7. D'autre part, la sanction prononcée, qui relève du 1er groupe des sanctions disciplinaires, n'est dans les circonstances de l'espèce pas hors de proportion avec les divers manquements commis par l'intéressé.
Sur les frais de l'instance :
8. Aux termes de l'article L. 761-1 du code de justice administrative : " Dans toutes les instances, le juge condamne la partie tenue aux dépens ou, à défaut, la partie perdante, à payer à l'autre partie la somme qu'il détermine, au titre des frais exposés et non compris dans les dépens. Le juge tient compte de l'équité ou de la situation économique de la partie condamnée. Il peut, même d'office, pour des raisons tirées des mêmes considérations, dire qu'il n'y a pas lieu à cette condamnation. " D'une part, ces dispositions font obstacle à ce qu'il soit mis à la charge de La Poste, qui n'est pas la partie perdante dans la présente instance, la somme que M. C demande au titre des frais exposés et non compris dans les dépens. D'autre part, dans les circonstances de l'espèce, il n'y a pas lieu de mettre à la charge du requérant la somme que demande La Poste en application des dispositions précitées.
D E C I D E :
Article 1er : La requête de M. C est rejetée.
Article 2 : Les conclusions de La Poste tendant au bénéfice de l'article L. 761-1 du code de justice administrative sont rejetées.
Article 3 : Le présent jugement sera notifié à M. D C et à La Poste.
Délibéré après l'audience publique du 3 décembre 2024.
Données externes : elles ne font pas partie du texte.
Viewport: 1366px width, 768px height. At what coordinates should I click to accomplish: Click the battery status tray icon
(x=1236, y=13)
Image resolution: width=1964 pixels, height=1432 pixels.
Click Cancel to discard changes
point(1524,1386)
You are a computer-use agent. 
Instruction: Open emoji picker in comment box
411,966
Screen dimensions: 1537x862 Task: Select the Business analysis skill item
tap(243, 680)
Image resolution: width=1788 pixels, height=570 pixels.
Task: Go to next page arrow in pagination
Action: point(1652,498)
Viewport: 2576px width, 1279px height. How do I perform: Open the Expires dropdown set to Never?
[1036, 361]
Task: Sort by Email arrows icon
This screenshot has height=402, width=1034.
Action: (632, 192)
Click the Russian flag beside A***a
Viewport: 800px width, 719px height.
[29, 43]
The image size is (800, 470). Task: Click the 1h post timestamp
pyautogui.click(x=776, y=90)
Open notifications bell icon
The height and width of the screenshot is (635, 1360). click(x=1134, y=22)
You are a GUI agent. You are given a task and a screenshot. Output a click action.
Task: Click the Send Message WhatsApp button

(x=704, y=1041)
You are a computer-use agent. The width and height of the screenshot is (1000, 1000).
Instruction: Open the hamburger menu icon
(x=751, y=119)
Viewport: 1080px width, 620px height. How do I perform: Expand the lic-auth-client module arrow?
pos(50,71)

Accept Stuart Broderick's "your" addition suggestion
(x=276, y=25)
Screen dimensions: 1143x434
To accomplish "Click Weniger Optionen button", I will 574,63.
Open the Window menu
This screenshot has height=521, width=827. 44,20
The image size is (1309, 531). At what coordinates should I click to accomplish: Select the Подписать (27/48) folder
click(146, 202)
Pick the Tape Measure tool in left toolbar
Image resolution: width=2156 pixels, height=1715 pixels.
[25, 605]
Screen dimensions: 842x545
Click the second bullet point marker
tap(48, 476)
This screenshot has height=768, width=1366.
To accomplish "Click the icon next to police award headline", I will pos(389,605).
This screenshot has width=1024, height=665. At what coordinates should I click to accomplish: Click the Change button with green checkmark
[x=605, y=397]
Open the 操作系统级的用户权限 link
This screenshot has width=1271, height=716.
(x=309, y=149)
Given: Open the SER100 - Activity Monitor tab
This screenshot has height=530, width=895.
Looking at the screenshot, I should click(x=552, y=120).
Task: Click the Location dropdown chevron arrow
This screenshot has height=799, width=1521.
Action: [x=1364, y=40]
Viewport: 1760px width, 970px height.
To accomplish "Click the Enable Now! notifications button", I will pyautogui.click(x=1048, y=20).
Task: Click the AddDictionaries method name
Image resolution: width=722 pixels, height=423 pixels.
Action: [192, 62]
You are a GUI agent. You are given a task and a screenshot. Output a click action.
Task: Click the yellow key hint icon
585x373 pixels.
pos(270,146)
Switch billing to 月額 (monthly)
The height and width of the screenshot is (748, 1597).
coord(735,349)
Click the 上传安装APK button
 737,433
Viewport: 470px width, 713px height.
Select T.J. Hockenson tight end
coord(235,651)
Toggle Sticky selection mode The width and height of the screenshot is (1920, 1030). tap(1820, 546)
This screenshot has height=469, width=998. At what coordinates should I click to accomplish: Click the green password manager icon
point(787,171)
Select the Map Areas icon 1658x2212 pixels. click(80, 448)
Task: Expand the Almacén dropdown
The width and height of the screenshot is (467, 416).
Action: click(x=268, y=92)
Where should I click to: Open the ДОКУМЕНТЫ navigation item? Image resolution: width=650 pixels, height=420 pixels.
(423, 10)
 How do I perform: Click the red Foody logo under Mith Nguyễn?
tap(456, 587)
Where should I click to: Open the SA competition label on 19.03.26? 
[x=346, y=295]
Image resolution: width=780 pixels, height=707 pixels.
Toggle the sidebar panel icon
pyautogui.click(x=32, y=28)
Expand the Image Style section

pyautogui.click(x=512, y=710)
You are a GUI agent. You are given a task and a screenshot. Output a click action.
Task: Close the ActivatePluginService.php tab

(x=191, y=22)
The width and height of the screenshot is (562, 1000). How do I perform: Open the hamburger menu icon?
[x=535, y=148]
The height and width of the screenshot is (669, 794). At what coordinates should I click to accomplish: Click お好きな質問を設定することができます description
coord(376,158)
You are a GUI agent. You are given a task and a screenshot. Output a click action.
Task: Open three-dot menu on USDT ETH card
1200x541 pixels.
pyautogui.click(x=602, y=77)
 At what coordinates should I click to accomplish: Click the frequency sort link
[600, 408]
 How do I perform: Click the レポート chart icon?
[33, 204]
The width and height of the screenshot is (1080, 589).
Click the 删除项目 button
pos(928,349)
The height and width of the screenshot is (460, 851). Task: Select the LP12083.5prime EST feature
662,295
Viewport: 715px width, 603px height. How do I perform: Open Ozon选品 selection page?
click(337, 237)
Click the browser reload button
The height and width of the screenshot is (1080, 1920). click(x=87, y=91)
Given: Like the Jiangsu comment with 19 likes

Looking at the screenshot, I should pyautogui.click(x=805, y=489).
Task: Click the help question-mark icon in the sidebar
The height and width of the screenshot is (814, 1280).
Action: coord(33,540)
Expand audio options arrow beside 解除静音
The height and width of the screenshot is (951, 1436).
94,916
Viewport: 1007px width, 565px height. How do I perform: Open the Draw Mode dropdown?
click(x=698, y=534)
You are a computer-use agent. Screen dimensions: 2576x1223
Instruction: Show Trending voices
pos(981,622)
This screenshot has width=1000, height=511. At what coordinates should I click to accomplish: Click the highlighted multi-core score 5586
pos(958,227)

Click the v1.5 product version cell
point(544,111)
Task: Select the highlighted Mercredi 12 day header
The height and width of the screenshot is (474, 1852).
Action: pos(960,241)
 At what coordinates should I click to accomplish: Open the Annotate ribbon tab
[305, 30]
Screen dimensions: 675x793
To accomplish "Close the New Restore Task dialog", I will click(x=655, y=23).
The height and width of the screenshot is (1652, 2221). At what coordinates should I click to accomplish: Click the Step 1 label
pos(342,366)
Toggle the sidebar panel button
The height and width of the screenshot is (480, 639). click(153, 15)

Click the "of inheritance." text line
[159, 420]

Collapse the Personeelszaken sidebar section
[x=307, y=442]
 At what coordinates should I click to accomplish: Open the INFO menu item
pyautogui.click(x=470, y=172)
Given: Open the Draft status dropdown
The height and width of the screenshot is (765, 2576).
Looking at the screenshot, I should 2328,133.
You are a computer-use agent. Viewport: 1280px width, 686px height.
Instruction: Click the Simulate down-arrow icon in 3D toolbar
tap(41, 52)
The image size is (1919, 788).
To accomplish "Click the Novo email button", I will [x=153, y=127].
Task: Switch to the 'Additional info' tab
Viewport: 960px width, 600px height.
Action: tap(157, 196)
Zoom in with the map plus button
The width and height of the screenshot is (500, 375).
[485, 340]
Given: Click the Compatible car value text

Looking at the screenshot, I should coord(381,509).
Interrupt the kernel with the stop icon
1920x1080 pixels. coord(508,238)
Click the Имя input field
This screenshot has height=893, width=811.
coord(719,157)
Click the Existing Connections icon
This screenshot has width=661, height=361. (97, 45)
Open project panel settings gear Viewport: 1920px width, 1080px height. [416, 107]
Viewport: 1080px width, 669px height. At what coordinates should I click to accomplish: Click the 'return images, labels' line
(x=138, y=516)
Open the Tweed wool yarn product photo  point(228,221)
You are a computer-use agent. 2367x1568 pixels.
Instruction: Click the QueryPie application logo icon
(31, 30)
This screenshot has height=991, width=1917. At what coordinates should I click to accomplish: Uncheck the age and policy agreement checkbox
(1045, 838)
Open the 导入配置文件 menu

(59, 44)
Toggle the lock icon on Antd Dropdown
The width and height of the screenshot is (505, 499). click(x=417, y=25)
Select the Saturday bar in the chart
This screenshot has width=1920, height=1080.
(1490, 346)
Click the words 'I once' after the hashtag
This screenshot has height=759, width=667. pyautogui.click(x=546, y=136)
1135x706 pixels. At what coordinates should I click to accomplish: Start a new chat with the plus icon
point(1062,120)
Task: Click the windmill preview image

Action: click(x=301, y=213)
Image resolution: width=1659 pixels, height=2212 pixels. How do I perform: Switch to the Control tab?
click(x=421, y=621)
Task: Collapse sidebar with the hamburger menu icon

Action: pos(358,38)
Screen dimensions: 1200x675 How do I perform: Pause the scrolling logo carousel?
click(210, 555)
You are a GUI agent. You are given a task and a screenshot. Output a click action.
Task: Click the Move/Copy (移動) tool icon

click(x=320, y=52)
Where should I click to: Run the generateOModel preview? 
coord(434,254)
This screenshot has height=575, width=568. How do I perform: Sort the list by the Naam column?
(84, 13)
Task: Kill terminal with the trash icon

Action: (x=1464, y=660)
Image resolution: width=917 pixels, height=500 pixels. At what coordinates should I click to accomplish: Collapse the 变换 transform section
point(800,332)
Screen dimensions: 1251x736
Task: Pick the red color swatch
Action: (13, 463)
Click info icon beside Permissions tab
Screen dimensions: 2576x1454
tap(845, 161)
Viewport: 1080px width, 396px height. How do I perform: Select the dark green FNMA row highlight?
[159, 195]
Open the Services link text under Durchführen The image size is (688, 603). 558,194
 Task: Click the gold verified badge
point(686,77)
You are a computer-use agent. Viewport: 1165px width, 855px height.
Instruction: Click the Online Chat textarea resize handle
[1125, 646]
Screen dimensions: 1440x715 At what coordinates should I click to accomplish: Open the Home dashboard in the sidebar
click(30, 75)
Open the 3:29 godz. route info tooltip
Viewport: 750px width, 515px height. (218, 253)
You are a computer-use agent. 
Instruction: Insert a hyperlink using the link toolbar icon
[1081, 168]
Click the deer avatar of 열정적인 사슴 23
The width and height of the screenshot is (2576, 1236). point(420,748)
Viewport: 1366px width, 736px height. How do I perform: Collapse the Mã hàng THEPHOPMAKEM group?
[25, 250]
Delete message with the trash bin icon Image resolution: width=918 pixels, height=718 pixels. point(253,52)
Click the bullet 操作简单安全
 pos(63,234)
Rendu public par mise à disposition au greffe le 17 décembre 2024.
Le magistrat désigné
par la présidente du tribunal,
C. Freydefont
La greffière,
Y. Sadli
La République mande et ordonne au ministre de l'économie, des finances et de l'industrie en ce qui le concerne ou à tous commissaires de justice à ce requis en ce qui concerne les voies de droit commun contre les parties privées de pourvoir à l'exécution de la présente ordonnance.